[Stored items]
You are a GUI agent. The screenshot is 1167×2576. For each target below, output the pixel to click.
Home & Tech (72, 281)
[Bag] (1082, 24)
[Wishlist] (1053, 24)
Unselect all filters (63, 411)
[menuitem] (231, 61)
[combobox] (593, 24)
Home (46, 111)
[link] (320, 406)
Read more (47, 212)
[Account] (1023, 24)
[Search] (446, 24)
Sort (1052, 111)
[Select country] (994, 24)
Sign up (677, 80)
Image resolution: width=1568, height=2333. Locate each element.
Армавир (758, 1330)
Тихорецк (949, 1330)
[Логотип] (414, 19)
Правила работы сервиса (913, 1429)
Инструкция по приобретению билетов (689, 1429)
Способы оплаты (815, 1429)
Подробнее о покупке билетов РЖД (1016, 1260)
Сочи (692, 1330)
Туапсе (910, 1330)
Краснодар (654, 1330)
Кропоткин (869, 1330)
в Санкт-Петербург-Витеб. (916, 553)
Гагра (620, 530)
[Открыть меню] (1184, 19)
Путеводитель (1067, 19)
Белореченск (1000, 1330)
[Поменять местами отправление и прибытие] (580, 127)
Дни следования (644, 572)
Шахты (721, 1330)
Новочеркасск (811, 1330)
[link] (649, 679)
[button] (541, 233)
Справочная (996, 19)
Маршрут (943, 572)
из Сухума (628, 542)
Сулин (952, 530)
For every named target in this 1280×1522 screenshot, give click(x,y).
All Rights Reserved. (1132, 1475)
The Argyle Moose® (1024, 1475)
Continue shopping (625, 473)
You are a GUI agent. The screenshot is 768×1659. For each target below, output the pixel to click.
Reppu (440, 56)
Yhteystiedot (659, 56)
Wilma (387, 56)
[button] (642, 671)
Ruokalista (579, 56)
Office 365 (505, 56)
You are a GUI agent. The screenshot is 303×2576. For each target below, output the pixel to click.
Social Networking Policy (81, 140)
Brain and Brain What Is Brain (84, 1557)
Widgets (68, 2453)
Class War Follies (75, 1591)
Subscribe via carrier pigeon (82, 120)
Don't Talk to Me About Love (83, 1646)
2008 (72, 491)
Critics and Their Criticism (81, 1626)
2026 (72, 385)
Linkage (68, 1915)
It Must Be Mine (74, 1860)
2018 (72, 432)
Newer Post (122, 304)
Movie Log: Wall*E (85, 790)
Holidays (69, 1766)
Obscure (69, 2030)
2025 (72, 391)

**ACTIVITY:**
In the answer, give the lines from the first line of the data through the line with "Сулин (952, 530)", exactly as they appear and with no additions.

**SOLUTION TO THIS PROBLEM:**
You are a GUI agent. The screenshot is 1167×2576. For each target below, output the pixel to click.
Home & Tech (72, 281)
[Bag] (1082, 24)
[Wishlist] (1053, 24)
Unselect all filters (63, 411)
[menuitem] (231, 61)
[combobox] (593, 24)
Home (46, 111)
[link] (320, 406)
Read more (47, 212)
[Account] (1023, 24)
[Search] (446, 24)
Sort (1052, 111)
[Select country] (994, 24)
Sign up (677, 80)
Image resolution: width=1568, height=2333. Locate each element.
Армавир (758, 1330)
Тихорецк (949, 1330)
[Логотип] (414, 19)
Правила работы сервиса (913, 1429)
Инструкция по приобретению билетов (689, 1429)
Способы оплаты (815, 1429)
Подробнее о покупке билетов РЖД (1016, 1260)
Сочи (692, 1330)
Туапсе (910, 1330)
Краснодар (654, 1330)
Кропоткин (869, 1330)
в Санкт-Петербург-Витеб. (916, 553)
Гагра (620, 530)
[Открыть меню] (1184, 19)
Путеводитель (1067, 19)
Белореченск (1000, 1330)
[Поменять местами отправление и прибытие] (580, 127)
Дни следования (644, 572)
Шахты (721, 1330)
Новочеркасск (811, 1330)
[link] (649, 679)
[button] (541, 233)
Справочная (996, 19)
Маршрут (943, 572)
из Сухума (628, 542)
Сулин (952, 530)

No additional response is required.